The day captured the bifurcation that has defined 2026 funding. At the top of the market, Sierra's $950M at $15.8B (tripling valuation in 18 months) and DeepInfra's $107M with Nvidia plus Samsung Next plus Supermicro on the cap table both confirmed investors are still writing oversized checks to category-defining agentic-AI and inference plays. Cerebras's amended S-1 indicating 20x oversubscribed demand at $26.6B (with talk of revising up to $27B+) reinforced the message: tier-one AI hardware and infrastructure assets are not softening. Anthropic's $900B leak made the rounds again, framed as the natural next step in a chain that ran $4.1B to $18B to $61B to $183B to $350B to $900B-if-it-prints.

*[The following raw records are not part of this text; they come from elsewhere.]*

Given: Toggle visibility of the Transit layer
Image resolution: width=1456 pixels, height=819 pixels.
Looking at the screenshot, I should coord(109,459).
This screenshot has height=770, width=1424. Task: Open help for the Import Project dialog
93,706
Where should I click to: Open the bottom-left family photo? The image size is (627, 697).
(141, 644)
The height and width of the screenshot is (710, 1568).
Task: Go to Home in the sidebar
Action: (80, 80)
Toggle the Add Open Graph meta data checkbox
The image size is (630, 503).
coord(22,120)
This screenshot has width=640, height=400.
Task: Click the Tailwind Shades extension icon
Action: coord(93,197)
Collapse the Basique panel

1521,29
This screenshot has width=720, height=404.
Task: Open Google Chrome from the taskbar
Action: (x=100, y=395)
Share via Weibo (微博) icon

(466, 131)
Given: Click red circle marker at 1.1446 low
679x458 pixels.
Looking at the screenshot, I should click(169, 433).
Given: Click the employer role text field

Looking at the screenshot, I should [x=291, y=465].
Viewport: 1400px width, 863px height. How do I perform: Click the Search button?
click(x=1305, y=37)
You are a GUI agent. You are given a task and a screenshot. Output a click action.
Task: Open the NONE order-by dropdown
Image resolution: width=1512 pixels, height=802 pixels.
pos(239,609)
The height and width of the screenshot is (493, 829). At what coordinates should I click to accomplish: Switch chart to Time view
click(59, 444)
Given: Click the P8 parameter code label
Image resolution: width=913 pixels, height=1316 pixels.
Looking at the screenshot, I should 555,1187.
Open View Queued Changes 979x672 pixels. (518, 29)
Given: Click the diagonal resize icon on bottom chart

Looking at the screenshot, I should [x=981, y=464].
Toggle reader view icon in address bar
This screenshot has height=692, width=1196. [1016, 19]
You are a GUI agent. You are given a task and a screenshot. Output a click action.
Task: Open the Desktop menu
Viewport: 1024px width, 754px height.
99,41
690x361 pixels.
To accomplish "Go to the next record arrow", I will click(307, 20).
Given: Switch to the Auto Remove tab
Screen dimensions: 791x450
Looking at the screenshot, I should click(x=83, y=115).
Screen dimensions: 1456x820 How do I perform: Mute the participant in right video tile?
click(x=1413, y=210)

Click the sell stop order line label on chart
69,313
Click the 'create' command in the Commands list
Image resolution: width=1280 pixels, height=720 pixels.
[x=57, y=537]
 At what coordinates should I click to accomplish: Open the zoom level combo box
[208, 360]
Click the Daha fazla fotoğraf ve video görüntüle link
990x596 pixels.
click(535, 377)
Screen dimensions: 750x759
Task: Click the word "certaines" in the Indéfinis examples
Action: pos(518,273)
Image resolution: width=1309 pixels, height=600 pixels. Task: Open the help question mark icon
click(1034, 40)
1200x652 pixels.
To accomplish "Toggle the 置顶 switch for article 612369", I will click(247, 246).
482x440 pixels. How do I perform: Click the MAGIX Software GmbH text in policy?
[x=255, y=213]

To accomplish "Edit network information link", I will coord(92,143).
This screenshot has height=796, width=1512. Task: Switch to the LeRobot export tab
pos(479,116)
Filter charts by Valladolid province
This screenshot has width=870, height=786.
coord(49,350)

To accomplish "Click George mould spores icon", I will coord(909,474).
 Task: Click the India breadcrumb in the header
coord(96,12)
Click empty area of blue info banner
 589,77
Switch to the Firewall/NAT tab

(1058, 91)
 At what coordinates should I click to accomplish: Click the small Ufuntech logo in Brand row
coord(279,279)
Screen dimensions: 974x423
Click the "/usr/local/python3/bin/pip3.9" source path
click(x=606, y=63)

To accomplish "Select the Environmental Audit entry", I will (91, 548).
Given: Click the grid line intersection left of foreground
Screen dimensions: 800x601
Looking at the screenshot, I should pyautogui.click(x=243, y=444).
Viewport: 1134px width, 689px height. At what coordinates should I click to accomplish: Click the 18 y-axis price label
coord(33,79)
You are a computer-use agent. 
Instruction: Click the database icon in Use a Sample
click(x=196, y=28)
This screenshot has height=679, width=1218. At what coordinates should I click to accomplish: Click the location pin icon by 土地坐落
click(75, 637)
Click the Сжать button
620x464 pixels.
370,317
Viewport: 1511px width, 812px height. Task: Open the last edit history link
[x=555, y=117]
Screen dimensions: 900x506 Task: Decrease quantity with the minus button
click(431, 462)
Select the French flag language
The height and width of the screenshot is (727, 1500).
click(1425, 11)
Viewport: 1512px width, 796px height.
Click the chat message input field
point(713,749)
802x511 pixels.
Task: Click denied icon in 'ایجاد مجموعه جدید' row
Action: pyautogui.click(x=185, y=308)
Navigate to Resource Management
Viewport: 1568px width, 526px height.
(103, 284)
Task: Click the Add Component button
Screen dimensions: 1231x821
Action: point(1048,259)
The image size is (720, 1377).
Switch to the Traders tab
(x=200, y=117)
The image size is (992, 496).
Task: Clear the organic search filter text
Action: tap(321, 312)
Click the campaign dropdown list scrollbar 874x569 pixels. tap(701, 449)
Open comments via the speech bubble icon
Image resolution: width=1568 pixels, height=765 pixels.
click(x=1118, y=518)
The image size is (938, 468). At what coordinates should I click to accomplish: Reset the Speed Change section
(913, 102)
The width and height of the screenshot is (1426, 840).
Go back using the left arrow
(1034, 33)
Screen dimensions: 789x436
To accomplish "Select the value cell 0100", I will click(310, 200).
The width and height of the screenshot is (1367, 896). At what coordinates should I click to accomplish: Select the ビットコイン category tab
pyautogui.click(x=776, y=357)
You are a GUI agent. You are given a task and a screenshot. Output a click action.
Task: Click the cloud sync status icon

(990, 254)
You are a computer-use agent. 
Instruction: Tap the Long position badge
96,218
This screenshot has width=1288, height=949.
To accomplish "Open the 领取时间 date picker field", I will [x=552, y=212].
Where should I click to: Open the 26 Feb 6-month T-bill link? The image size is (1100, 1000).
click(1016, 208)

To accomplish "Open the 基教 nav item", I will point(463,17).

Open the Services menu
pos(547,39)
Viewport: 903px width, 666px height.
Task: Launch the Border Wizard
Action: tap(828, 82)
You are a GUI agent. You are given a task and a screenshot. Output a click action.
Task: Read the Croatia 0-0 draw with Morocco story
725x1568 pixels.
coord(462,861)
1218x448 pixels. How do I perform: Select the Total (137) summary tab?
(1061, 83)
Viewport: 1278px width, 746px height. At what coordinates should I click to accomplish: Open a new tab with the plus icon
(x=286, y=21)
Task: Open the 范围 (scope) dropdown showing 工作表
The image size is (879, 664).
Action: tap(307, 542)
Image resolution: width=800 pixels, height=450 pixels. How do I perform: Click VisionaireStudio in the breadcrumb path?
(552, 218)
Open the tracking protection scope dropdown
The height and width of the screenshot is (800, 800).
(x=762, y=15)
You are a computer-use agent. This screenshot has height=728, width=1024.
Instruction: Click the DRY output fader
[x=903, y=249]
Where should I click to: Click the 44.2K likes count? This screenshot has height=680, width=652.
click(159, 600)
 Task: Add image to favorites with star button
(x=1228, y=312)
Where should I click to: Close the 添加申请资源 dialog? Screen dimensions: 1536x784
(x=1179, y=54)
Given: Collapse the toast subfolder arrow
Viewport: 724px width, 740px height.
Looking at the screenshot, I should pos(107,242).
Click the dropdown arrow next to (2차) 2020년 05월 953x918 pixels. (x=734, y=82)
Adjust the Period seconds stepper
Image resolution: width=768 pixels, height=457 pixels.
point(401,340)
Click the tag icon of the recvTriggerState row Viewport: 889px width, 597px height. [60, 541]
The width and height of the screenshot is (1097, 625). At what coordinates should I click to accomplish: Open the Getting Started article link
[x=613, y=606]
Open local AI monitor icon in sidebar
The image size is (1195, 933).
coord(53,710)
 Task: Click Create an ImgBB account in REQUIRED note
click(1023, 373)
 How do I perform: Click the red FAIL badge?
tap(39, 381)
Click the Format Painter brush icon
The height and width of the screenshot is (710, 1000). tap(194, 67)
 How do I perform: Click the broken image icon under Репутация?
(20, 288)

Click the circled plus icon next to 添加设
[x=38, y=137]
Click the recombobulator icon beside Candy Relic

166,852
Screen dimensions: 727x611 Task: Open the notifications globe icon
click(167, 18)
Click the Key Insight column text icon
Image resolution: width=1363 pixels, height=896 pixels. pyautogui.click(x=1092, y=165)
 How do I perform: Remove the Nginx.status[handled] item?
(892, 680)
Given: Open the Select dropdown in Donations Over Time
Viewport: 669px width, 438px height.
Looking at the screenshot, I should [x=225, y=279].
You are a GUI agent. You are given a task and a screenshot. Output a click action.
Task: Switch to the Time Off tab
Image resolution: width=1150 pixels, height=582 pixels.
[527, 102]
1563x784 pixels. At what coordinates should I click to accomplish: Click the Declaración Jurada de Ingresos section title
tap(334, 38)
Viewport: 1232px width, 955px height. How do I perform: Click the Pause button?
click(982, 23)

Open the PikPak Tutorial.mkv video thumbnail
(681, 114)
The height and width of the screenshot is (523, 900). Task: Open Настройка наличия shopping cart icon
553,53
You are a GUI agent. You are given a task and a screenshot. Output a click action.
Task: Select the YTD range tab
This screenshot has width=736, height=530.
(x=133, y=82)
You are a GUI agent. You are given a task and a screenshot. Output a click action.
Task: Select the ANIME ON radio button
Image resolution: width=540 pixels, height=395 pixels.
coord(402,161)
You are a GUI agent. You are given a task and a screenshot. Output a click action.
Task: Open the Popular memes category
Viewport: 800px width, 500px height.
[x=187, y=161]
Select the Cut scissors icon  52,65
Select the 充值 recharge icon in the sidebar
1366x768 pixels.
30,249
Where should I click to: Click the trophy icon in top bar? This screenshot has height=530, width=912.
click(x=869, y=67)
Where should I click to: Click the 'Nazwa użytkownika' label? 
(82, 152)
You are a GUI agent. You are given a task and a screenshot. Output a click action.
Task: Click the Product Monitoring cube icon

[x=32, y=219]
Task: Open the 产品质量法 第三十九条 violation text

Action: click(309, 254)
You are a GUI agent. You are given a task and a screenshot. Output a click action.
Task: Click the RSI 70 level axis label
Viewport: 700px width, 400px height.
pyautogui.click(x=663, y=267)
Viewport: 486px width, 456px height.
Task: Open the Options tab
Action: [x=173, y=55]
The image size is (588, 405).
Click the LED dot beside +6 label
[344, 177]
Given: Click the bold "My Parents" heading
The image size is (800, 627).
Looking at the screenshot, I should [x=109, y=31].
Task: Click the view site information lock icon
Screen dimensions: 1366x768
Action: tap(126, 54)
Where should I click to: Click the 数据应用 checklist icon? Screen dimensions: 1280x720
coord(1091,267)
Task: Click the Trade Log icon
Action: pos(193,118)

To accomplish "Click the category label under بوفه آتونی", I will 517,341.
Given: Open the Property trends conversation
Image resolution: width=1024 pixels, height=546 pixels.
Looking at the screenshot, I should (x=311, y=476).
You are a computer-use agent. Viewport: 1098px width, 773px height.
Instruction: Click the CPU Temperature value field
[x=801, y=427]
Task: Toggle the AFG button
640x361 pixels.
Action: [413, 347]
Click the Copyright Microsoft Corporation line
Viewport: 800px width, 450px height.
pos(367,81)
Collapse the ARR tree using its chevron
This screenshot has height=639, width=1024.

Underneath that headline tape, the broader environment was distinctly less euphoric. Project Freedom's Monday-morning launch, Iranian missile claims, the oil tanker strike, and a Dow down 557 made it impossible to feel unambiguously risk-on. Materials and Industrials sold off hardest; only Energy benefited from the Brent spike. The Qubit Capital weekly seed roundup showed just $72M across four US seed deals for the week, with three of four agentic-AI and everything else apparently struggling to clear tier-one bars.

The takeaway from the day: capital is concentrating aggressively into AI agents, AI inference, AI chips, and the small subset of insurance and fintech players (Reserv today, Corgi expected later this week) using AI as the wedge. Climate hardware is still raising in slower, more deliberate increments. Everyone else is fighting harder for term sheets, and a Hormuz-flavored macro tape does not help.

Rounds and signals sourced from SEC filings, press releases, and verified news reports. All amounts in USD unless noted. Reporting reflects information available at time of publication.